The results of arthroscopic treatment for the pathology of the iliopsoas tendon were evaluated by different studies, and different release techniques used seem to give the same results in clinical terms. The arthroscopic treatment, compared to the traditional open technique, combines a less invasive approach and respect of adjacent structures, with the possibility of intra-articular and peritrochanteric space treatment pathology that may be present (labrum tears, FAI etc.) [21, 22].

Ilizaliturri et al. have performed various studies on release techniques, from the one at the level of the lesser trochanter to the trans-capsular at the level of the acetabular margin. Their latest work includes a comparative evaluation of the two techniques, demonstrating broad equivalence in terms of clinical results for both [23]. Wettstein et al. have reported the trans-capsular technique results of nine patients showing a 100% success rate with a minimum of 3-month follow-up [24, 25].

Byrd reported his results with the release at the lesser trochanter, with resolution of symptoms in 100% of cases. The same author also indicates the presence of intra-articular lesions in 50% of treated subjects [19].

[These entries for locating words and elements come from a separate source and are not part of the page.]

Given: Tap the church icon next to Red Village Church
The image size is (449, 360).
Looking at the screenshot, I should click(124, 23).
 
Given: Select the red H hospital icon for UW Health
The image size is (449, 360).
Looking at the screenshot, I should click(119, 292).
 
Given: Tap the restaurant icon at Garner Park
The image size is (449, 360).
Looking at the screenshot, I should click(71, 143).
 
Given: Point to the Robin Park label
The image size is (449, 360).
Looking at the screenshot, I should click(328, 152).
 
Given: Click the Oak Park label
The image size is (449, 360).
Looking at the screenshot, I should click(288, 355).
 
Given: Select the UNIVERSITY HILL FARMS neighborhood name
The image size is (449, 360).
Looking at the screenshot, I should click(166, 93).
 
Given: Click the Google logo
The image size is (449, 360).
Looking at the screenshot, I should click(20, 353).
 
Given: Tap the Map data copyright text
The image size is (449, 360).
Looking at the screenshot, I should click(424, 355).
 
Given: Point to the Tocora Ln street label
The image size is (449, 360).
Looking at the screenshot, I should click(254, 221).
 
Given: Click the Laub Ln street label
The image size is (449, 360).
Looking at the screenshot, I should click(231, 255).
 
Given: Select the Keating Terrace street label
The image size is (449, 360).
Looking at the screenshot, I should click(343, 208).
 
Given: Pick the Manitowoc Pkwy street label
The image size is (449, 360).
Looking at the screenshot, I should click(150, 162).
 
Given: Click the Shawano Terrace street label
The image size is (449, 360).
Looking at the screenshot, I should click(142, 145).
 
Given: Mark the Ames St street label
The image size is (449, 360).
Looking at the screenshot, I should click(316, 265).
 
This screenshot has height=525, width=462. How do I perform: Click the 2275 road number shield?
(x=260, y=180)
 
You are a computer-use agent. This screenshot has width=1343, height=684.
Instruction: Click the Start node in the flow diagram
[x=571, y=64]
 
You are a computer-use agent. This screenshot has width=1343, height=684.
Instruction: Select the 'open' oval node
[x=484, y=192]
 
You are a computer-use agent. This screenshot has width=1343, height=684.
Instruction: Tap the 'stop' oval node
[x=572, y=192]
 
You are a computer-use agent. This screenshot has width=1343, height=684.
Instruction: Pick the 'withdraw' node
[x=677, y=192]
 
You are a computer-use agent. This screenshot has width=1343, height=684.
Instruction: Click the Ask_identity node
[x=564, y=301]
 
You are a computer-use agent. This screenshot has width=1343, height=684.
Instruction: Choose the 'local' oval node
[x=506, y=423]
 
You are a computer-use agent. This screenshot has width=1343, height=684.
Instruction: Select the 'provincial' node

In one of his works, Ilizaliturri describes as the trans-capsular release technique may have a higher risk of recurrence, but neither in literature nor in our experience this possible complication has been clinically relevant; there is instead an evident security, simplicity, and easy reproducibility of the trans-capsular proximal technique in any condition compared to other endoscopic techniques [24, 25].

Our series on professional athletes suffering from internal snapping hip is at this time of 21 cases, all treated with a trans-capsular proximal technique and for which we are executing a strength test comparing hind limb flexion, in order to assess flexion strength. The results at 3 months do not show a significant strength loss compared to the contralateral, reinforcing the idea that the partial release is capable of resolving the pathology, leaving the ability of muscle response, particularly important especially in athletes.